Any of the following criteria will exclude the subject from the study:

those who are pregnant and/or nursing woman.
those with history of hypersensitivity to cyproterone acetate and ethinyl estradiol or other oral contraception or other ingredients in the drugs or a history of serious allergic reaction to any drug, significant allergic disease, allergic reaction, or active allergic.
those with a history or presence medical condition which might significantly influence the pharmacokinetic of the study drug, e.g. chronic gastrointestinal disease, diarrhea, gastric surgery, renal insufficiency, hepatic dysfunction or cardiovascular disease.
those with a history or presence of any coagulation disorder or clinically significant hematology abnormalities, thrombophlebitis, and thromboembolic disorder.
those who are using any medication (prescription or non-prescription drug, food supplement, herbal medicine, oral contraception, anti-platelet drug), particularly the medication known to affect the pharmacokinetic of the study drug, within one week prior to the drug administration day.
those who have participated in any clinical study within 3 months prior to the study (< 90 days).
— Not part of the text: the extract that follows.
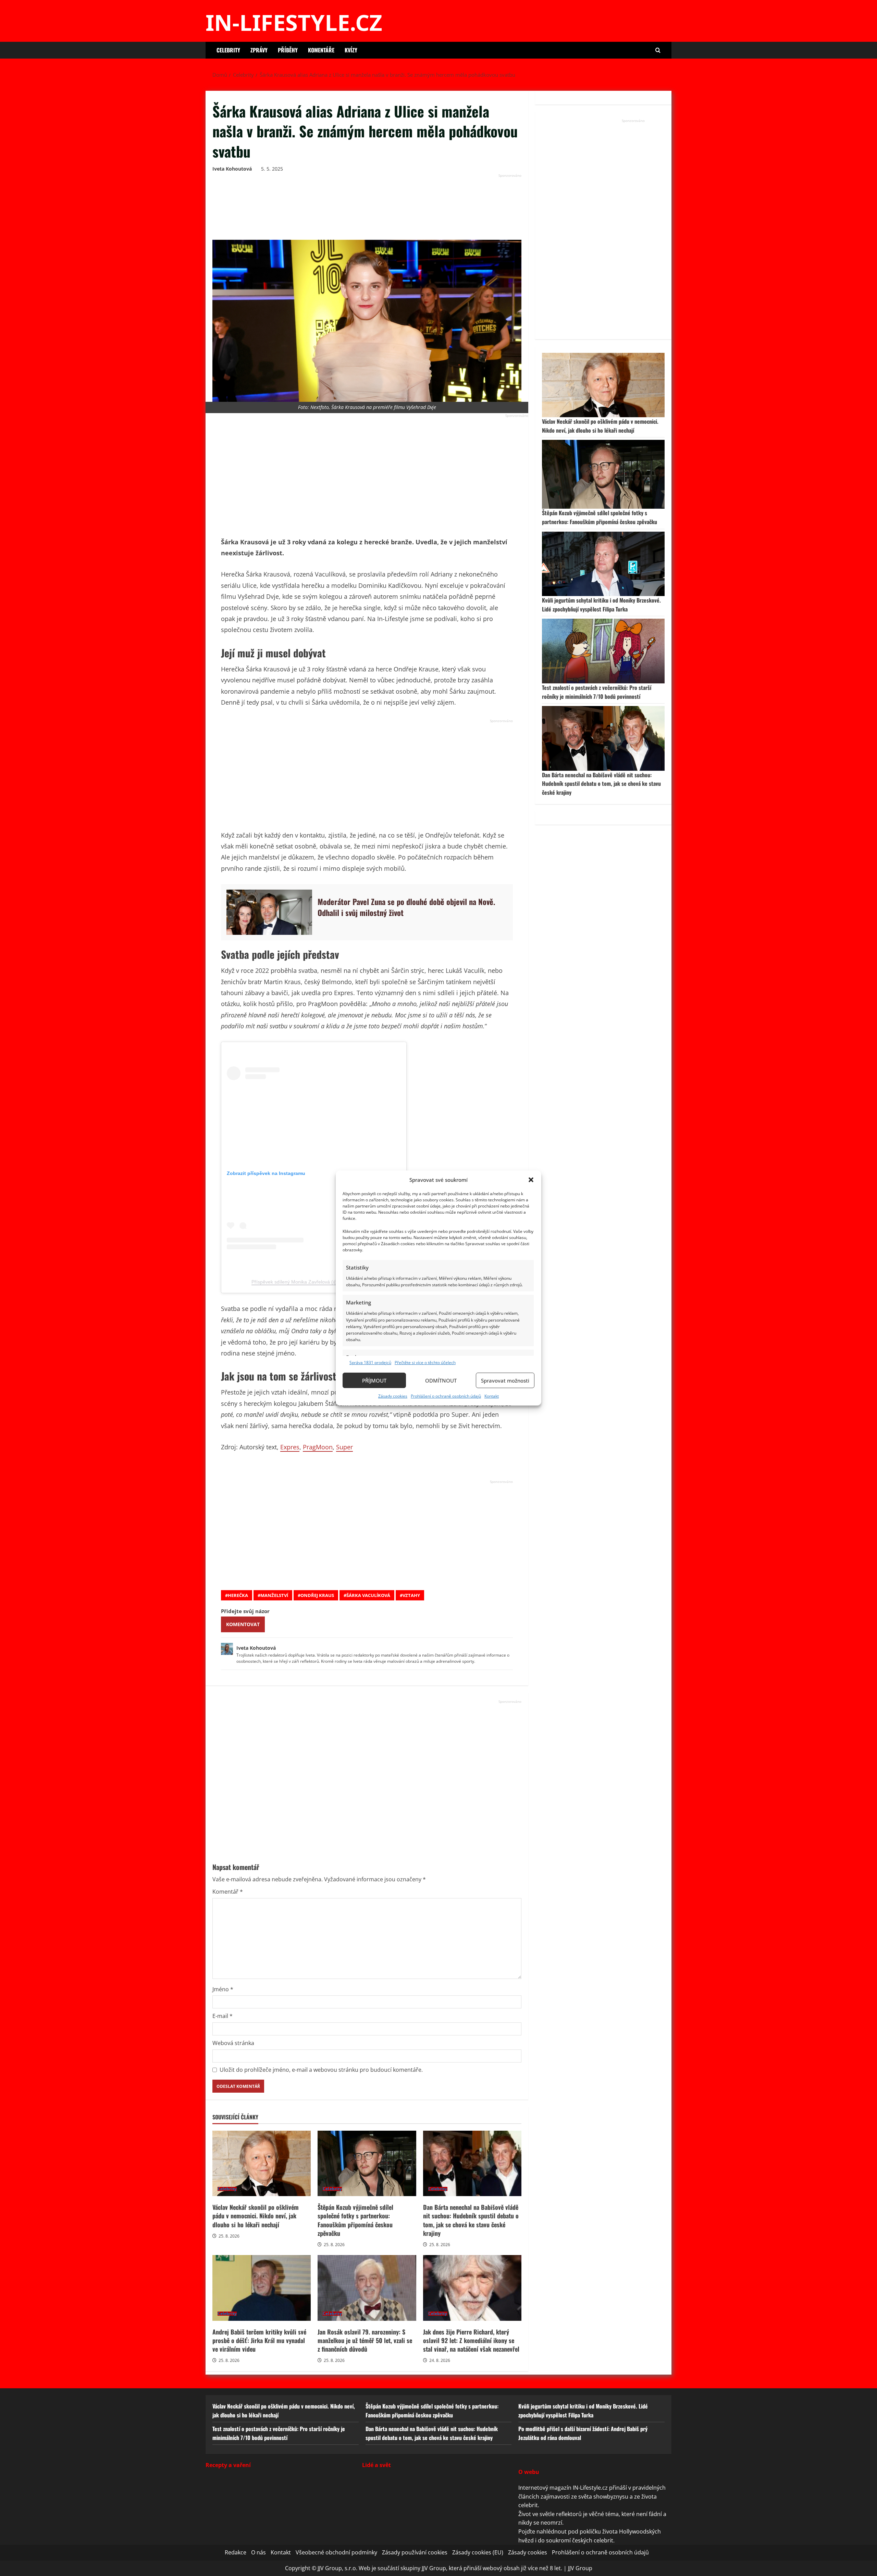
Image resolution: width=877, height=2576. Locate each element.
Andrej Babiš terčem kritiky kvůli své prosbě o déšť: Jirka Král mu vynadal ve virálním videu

those who have donated or lost 300 ml (or more) of blood within 3 months prior to the study.
those who smoke.
those who are positive to HIV, HBsAg, and HCV tests (to be kept confidential).
those with a history of drug or alcohol abuse within 12 months prior to screening for this study.
those who are unlikely to comply with the protocol, e.g uncooperative attitude, inability to return for follow up visits, poor venous access.